■ Stored items
=== Begin Enclosure ===

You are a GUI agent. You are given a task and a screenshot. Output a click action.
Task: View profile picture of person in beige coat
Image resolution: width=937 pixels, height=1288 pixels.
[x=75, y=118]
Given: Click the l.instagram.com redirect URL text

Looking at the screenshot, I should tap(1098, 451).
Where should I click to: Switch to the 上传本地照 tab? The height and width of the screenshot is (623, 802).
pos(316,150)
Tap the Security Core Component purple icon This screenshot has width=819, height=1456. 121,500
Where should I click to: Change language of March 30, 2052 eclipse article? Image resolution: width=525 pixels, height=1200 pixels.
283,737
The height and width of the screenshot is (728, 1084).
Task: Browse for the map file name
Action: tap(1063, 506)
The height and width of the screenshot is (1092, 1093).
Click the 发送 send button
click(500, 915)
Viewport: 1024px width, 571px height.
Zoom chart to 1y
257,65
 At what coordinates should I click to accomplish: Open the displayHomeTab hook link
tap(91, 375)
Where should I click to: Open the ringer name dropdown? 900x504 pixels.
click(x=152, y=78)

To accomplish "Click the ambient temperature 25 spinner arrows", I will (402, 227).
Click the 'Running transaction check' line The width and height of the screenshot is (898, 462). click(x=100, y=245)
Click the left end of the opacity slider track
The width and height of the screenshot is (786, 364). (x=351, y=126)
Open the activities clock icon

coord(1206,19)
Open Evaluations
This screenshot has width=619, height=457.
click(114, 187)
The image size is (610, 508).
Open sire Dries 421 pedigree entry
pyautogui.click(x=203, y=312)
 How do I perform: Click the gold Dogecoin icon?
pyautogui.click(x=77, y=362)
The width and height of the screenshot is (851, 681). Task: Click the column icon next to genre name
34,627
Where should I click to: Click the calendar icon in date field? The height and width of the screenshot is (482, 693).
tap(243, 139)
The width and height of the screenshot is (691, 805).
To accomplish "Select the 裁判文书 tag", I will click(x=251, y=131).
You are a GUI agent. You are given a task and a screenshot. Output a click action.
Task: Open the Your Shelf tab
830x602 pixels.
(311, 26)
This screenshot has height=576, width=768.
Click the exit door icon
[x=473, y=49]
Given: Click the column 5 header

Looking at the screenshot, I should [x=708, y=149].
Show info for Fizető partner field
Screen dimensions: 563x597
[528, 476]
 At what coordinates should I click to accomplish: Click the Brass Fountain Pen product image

=== End Enclosure ===

■ WORK ORDER
The answer should consist of all lines from the records above that hold the word "will".

■ TASK OUTPUT
To accomplish "Click the ambient temperature 25 spinner arrows", I will (402, 227).
To accomplish "Select the 裁判文书 tag", I will click(x=251, y=131).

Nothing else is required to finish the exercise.